You have worked in Higher Education
and in industry, could you comment on the differences between the two?
When I arrived at the University of Missouri from Apple computer everyone
asked me that question and for a while I didn't know how to answer it.
There are lots of superficial things.. age of the buildings, how well
the air conditioning works, counting the pages you Xerox, etc.(all of
these are scored in favor of private industry). the clear reason I came
to the university was so that I could define my own research agenda,
and decide on what was important and stick to it (Apple -- when I left
it -- didn't score that high on this one). But after a few months of
interacting with my colleagues it finally came to me..... People at
Apple computer, by nature of their experience and the requirements of
their work essentially have to live in a world where they think tomorrow
is likely to be different than today; whereas people at the university,
with some exceptions, by and large think that tomorrow will look and
feel pretty much the same as yesterday. This difference has a lotto
do with how you get out of bed in the morning!
Many people in Instructional Technology
believe that innovative instructional technologies have had a very limited
impact in "the real world." Do you agree with them?
Yes, yes, yes.... This is especially painful when we recognize the significant
impact that technology has had on society. So the limited impact of
instructional technology tells me we haven't really figured it out yet.

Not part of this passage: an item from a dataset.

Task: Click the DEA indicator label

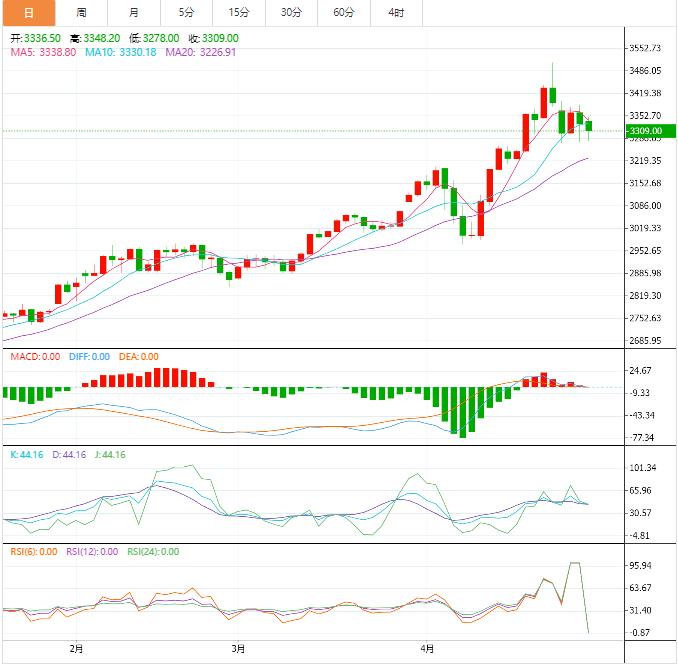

I don't think its about media packages and structured tours of knowledge
and skills. In my view we are just getting to the good stuff.
What areas of research do you feel
will be most useful or popular in IT over the next few years?

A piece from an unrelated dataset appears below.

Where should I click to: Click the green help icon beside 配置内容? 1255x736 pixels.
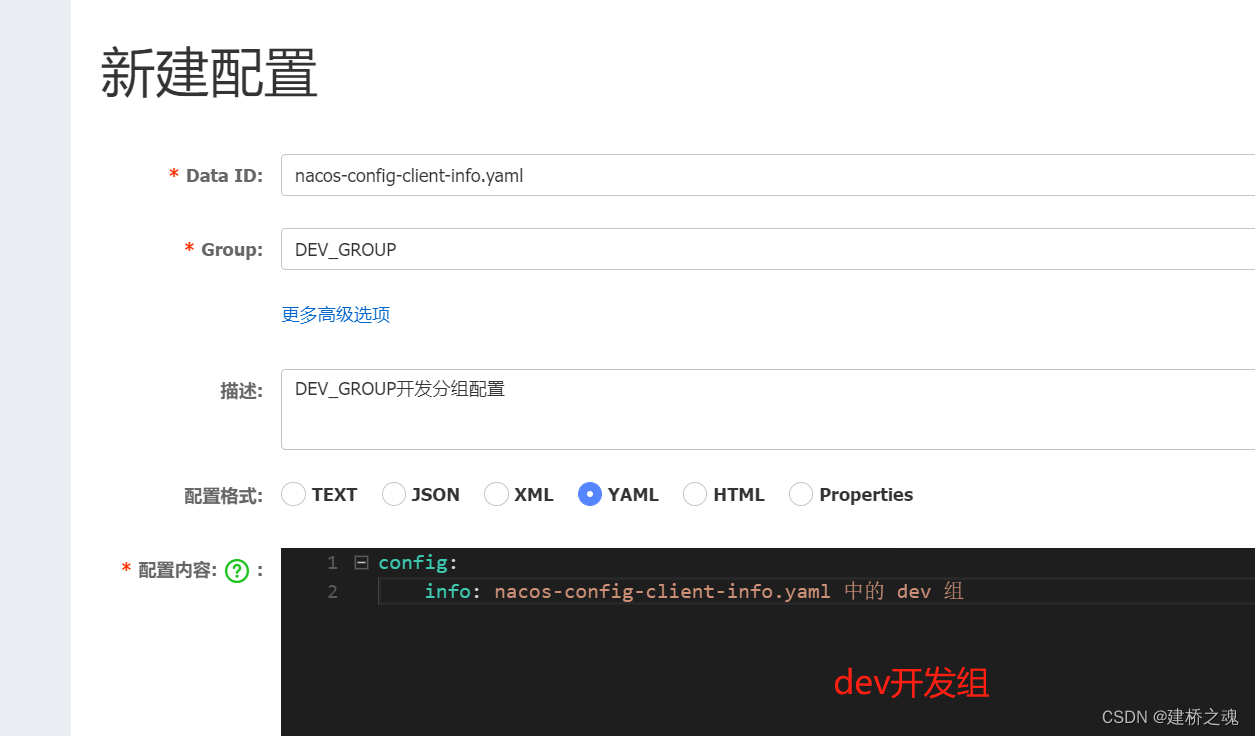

I'm looking for exciting things to develop from new communities of learners
engaged in more authentic tasks. School kids working with environmental
engineers to examine community sites for a waste plant. This type of
learning team and authentic task will drive the use of technology for
communication, data collection, analysis, visualization, simulation,
etc. this in turn will drive the need for more intelligent tools and
better environments for learning from experience and reflection. How
do we do that? What supports good outcomes? To me these are good questions.
What are 2 or 3 books or articles
that you have found to be most important or interesting in your work?
I like Don Norman's Things That Make Us Smart; Peter Senge's
FifthDiscipline, and Howard Gardner's, The Unschooled Mind.
Do you have any comments on the current
debate between constructivism and objectivism? What are your feeling
as to the relative usefulness of qualitative versus quantitative research?
Re: debate between constructivism and objectivism.... it seems to me
that both positions capture a part of the human condition, and are more
or less important depending on what you are interested in or are trying
to accomplish. I'm really interested in how students become better problem
solvers and learn to be good at taking on complex science and engineering
type projects. It would be foolish to deny the importance of knowing
certain facts and formulas, but most of the action is in the application.
I saw an analogy drawn to thinking about good football players as the
one's who knew the plays the best or who could execute the plays...
Obviously you must know the plays, but that is only the beginning step.
re: qualitative versus quantitative! research....I believe in building
better understanding, and I think that is best served by multiple methodologies.
why limit yourself to one sense when you have multiple. Most studies
have EXTREMELY small value. It is only in a body of work that we build
important knowledge. This body needs to include qualitative and quantitative
research
What skills or knowledge do you think
someone just entering the field should master in order to best prepare
themselves for a job in IT?
Learn to learn, understand the work of cognitive scientists and psychologists,
appreciate the methods and mindset of anthropology when applied to people
using technology, Get hands on experience building an application you
think will help people learn (become more able or competent) and study
what happens (not though the eyes of the enthusiast for your own work)
through the eyes of the user community, play with lots of technology,
find great people and work, study and play with them.